» PAGE EXCERPT
-- Opening Marker --
The east Europeans, however, are heading to Moscow in anxiety and even antipathy. After all, Stalin's "liberation" of the space between Russia and Germany was a conquest that brutalised as well, entrenching the 45-year cold war division of Europe.
Poland, which was invaded and partitioned by both the Third Reich and the Russian army, and which saw its military and intellectual elite murdered by Stalin's henchmen, is deeply ambivalent about taking part in the Red Square parades. The Baltic republics, invaded first by Stalin, then by Hitler, and annexed by the Soviet Union at the war's end, are also divided, with two of the three presidents boycotting the ceremonies.
President Viktor Yushchenko of Ukraine is in two minds about going to Moscow.
The Kremlin, seizing on the events of 60 years ago as the brightest spot in Russia's dark 20th century, is unapologetic about the ravages its imperial rule inflicted on central Europe for two generations.
-- Closing Marker --
» PROVIDED DATA
-- Opening Marker --
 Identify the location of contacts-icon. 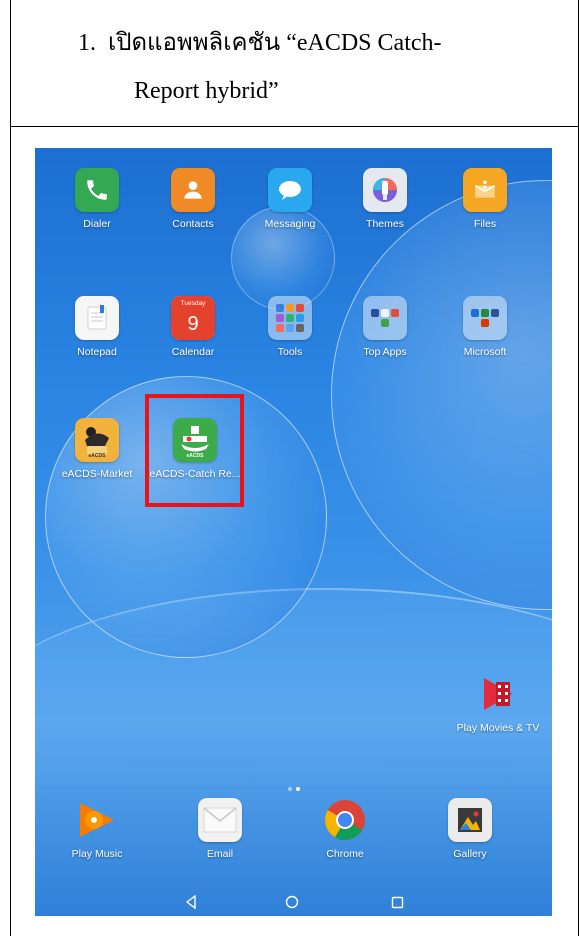
(193, 190).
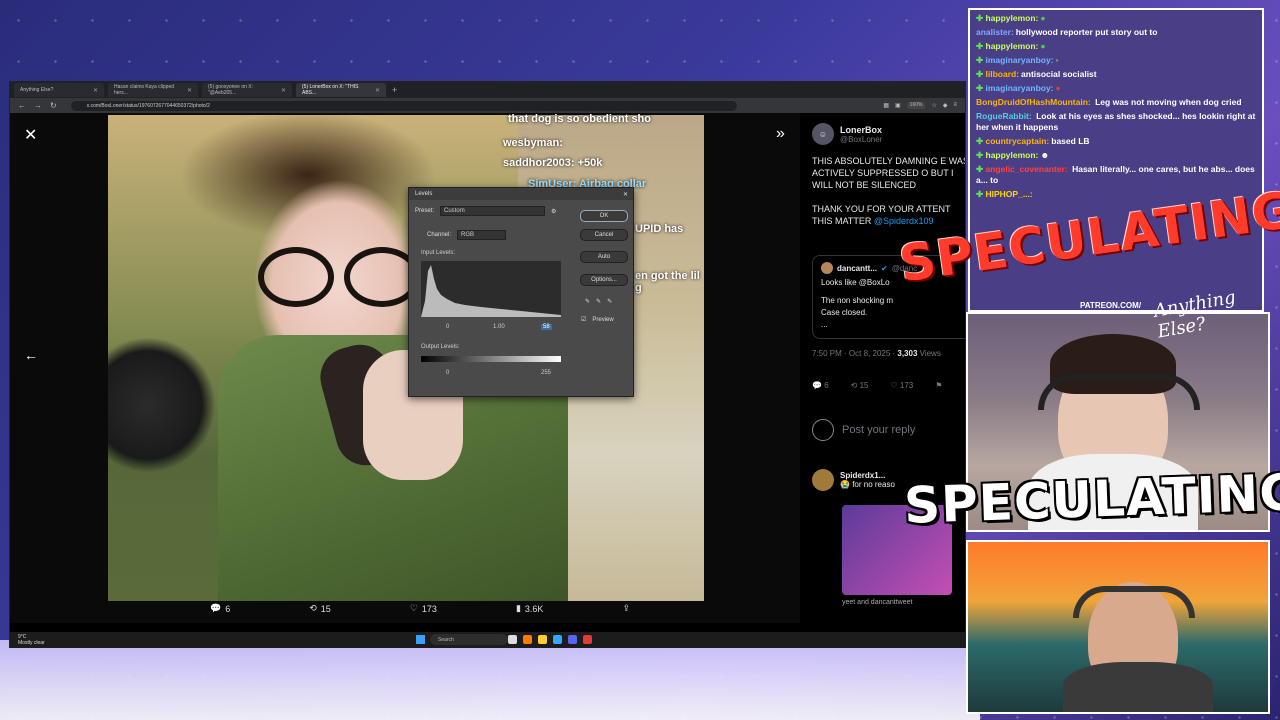 The image size is (1280, 720). What do you see at coordinates (546, 373) in the screenshot?
I see `output-white-value: 255` at bounding box center [546, 373].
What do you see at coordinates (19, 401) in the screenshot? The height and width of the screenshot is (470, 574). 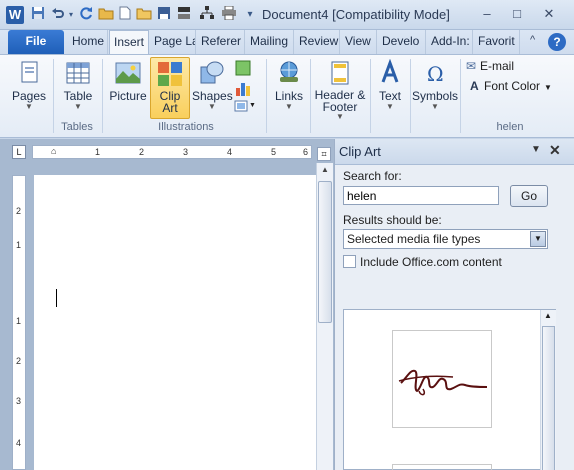 I see `ruler-mark: 3` at bounding box center [19, 401].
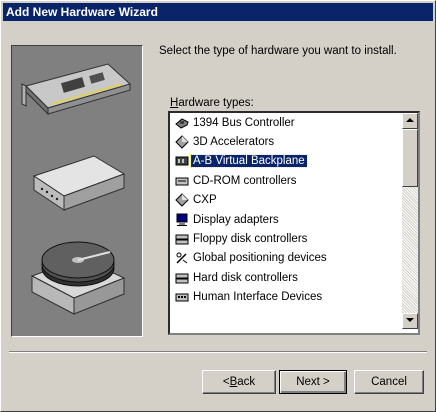  I want to click on list-item: Floppy disk controllers, so click(285, 238).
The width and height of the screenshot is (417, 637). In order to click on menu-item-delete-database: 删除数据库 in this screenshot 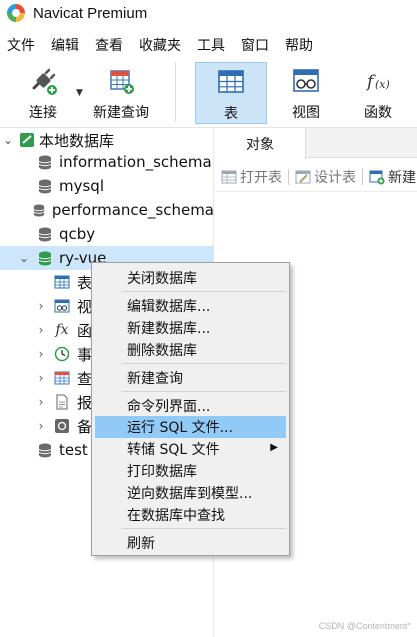, I will do `click(190, 350)`.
-- Closing Marker --
» EXERCISE
Pick up the piece on east European leaders and the Red Square ceremonies in Moscow, and extend it beyond its last sentence.

» WRITTEN ANSWER
"There is Russia with its pride and its sense of history and then there is central Europe which is being more or less isolated, left alone with a very different history," said Janusz Reiter, a former Polish ambassador to Germany and director of Warsaw's Centre for International relations. "The problem is that this history is not only selective, it eliminates the most sensitive parts of Russian history."
Lithuania, according to the country's former president, Vytautis Landsbergis, is being asked to go to Moscow to "celebrate its own captivity".
"Unlike Germany, Russia has never recognised its responsibility for the war and the mass graves of the innocent," he wrote last month.
Such remarks are viewed as outrages in Moscow, given the 27 million dead the Soviet Union suffered in defeating Hitler.
The Baltic countries were trying to equate Stalin's Soviet Union with Hitler's Germany, a Putin aide told Russian television. "Of course, we cannot accept these blasphemous attempts to rewrite history," said Sergei Yastrzhembsky.
The mood of bitter recrimination has worsened in recent weeks with a string of pronouncements from Moscow that Mr Reiter characterises as calculated provocations.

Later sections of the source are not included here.